AUC ROC: The area under the receiver operating characteristic (ROC) curve. This ranges from zero to one, where a higher value indicates a higher-quality model.

Accuracy: The fraction of classification predictions produced by the model that were correct.

Log loss: The cross-entropy between the model predictions and the target values. This ranges from zero to infinity, where a lower value indicates a higher-quality model.

F1 score: The harmonic mean of precision and recall. F1 is a useful metric if you're looking for a balance between precision and recall and there's an uneven class distribution. Forecasting and regression metrics After your model is built, Vertex AI provides a variety of standard metrics for you to review. There's no perfect answer on how to evaluate your model; consider evaluation metrics in context with your problem type and what you want to achieve with your model. The following list is an overview of some metrics Vertex AI can provide. Mean absolute error (MAE) MAE is the average absolute difference between the target and predicted values. It measures the average magnitude of the errors--the difference between a target and predicted value--in a set of predictions. And because it uses absolute values, MAE doesn't consider the relationship's direction, nor indicate underperformance or overperformance. When evaluating MAE, a smaller value indicates a higher-quality model (0 represents a perfect predictor). Root mean square error (RMSE) RMSE is the square root of the average squared difference between the target and predicted values. RMSE is more sensitive to outliers than MAE, so if you're concerned about large errors, then RMSE can be a more useful metric to evaluate. Similar to MAE, a smaller value indicates a higher-quality model (0 represents a perfect predictor). Root mean squared logarithmic error (RMSLE) RMSLE is RMSE in logarithmic scale. RMSLE is more sensitive to relative errors than absolute ones and cares more about underperformance than overperformance. Observed quantile (forecasting only) For a given target quantile, the observed quantile shows the actual fraction of observed values below the specified quantile prediction values. The observed quantile shows how far or close the model is to the target quantile. A smaller difference between the two values indicates a higher-quality model. Scaled pinball loss (forecasting only) Measures the quality of a model at a given target quantile. A lower number indicates a higher-quality model. You can compare the scaled pinball loss metric at different quantiles to determine the relative accuracy of your model between those different quantiles.

● **What needs to be done**
In the excerpt on evaluation metrics, which metric is described as more sensitive to outliers than MAE? Rely solely on the excerpt on evaluation metrics.

● **Extracted entries**
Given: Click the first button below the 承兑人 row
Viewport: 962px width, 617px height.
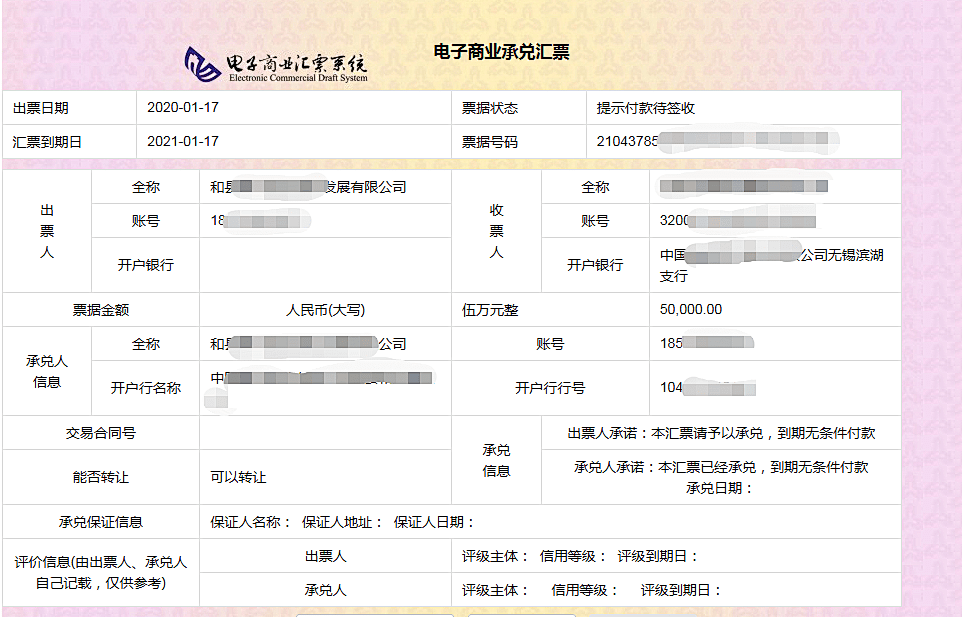Looking at the screenshot, I should (x=375, y=614).
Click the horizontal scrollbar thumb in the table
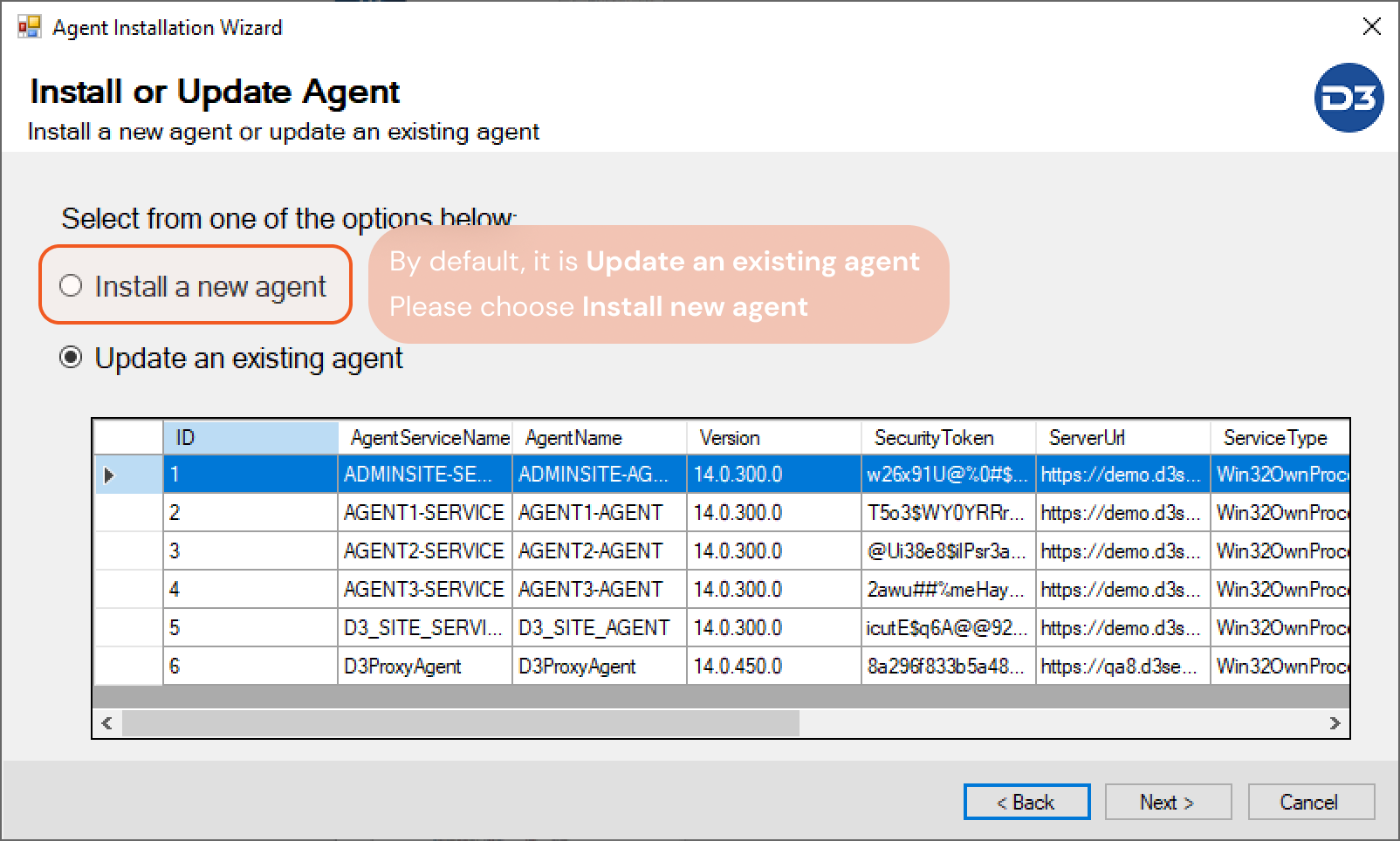1400x841 pixels. [460, 723]

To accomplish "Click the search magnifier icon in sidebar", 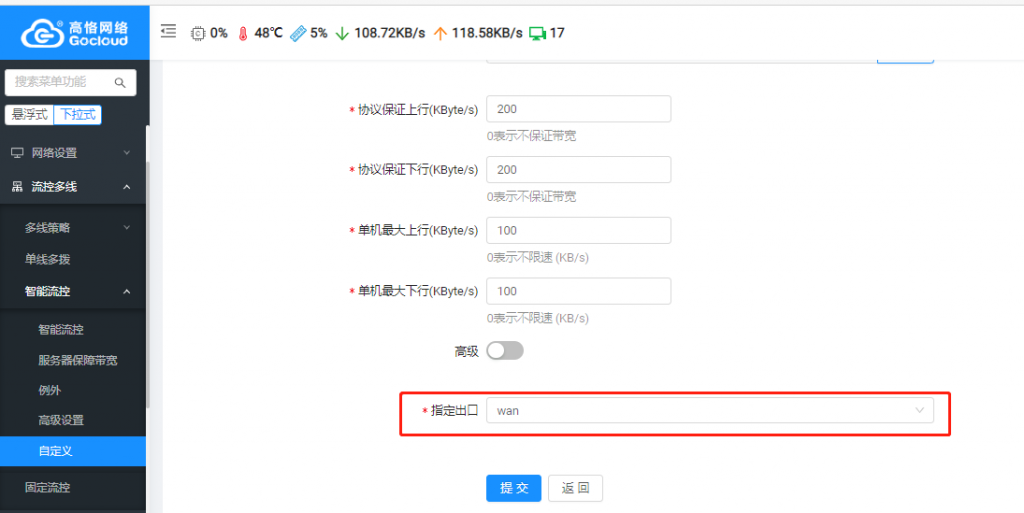I will (x=120, y=82).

● **Solution for this task**
Root mean square error (RMSE).